#### Your objective:
Since the pictures are not wanted, copy only the text of every record exactly.

#### Data extracts:

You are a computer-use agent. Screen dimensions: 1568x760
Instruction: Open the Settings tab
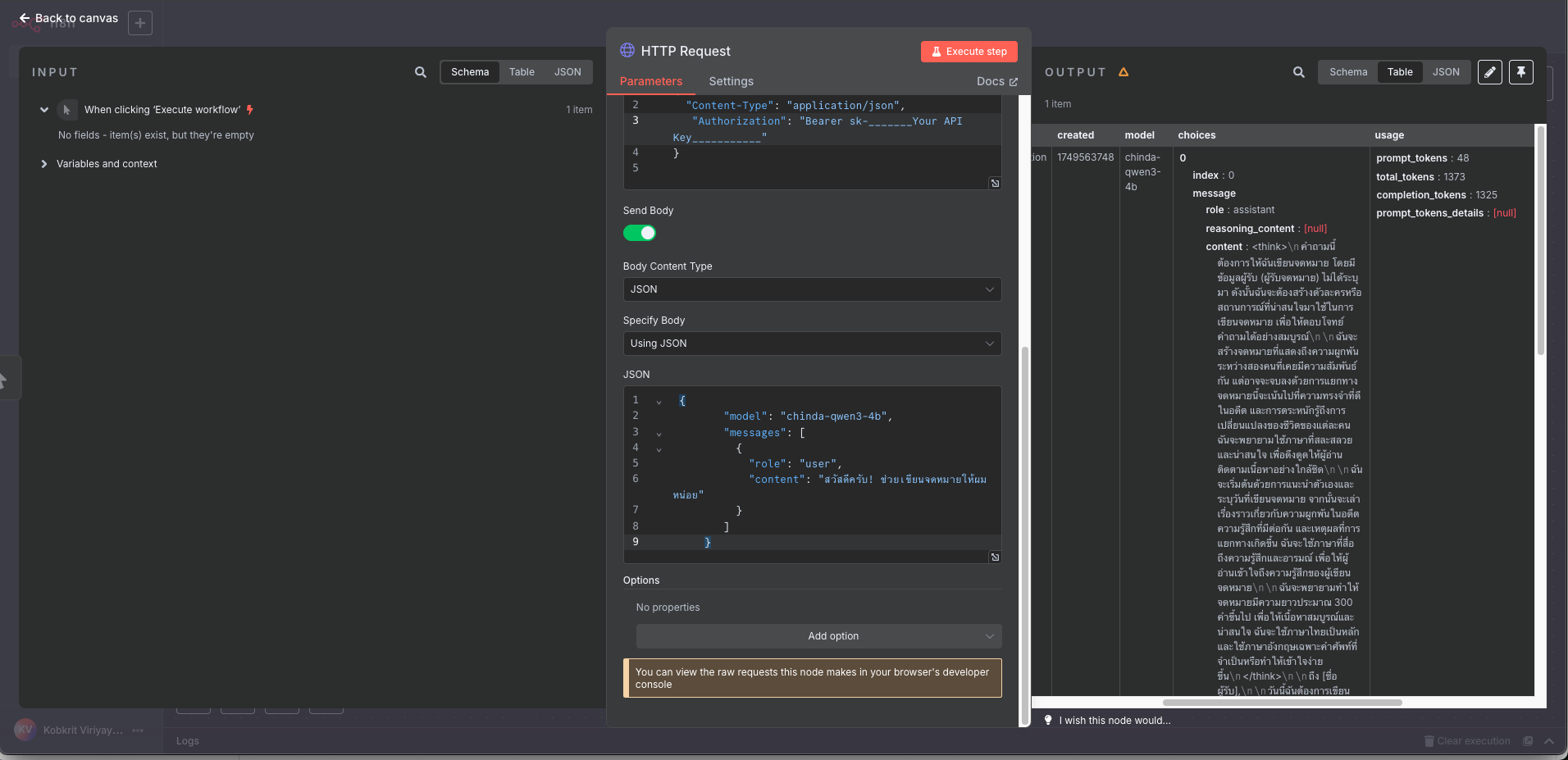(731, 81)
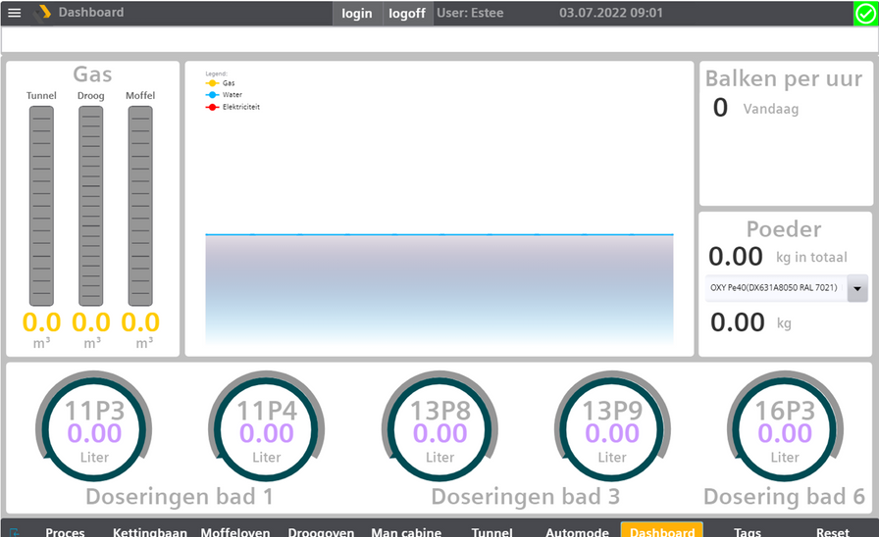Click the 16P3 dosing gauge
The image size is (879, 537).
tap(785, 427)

#### Response to this task:
You are a computer-use agent. Screen dimensions: 1568x760
Instruction: Open the Settings tab
(731, 81)
Click the 16P3 dosing gauge
The image size is (879, 537).
tap(785, 427)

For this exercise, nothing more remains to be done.